Data to process START
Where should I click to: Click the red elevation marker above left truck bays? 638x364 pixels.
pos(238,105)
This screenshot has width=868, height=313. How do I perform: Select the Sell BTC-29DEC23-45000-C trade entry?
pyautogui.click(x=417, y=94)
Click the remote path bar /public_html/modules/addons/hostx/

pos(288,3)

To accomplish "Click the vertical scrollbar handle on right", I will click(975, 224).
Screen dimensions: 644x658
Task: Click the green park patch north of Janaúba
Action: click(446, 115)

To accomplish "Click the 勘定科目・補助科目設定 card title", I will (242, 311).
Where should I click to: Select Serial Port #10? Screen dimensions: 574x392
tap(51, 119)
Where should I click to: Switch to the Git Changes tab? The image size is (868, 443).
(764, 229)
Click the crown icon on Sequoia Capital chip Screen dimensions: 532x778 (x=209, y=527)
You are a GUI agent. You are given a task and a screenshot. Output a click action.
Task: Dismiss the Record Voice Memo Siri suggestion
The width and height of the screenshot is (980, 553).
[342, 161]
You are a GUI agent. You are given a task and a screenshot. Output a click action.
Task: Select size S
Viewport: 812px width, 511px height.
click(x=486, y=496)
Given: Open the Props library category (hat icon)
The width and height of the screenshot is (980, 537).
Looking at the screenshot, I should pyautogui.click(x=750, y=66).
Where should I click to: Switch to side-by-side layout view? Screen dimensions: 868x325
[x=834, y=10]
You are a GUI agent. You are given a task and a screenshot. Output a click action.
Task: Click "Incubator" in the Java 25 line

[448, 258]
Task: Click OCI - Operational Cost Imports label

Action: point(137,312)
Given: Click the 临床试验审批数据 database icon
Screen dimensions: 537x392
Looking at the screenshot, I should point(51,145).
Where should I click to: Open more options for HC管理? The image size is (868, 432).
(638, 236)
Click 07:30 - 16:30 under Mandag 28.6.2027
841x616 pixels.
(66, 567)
Data to process END
The entries above hold a line with "Task: Dismiss the" and a later line with "Task: Select size S". Write out exactly those lines and all lines between, nothing more.

Task: Dismiss the Record Voice Memo Siri suggestion
The width and height of the screenshot is (980, 553).
[342, 161]
You are a GUI agent. You are given a task and a screenshot. Output a click action.
Task: Select size S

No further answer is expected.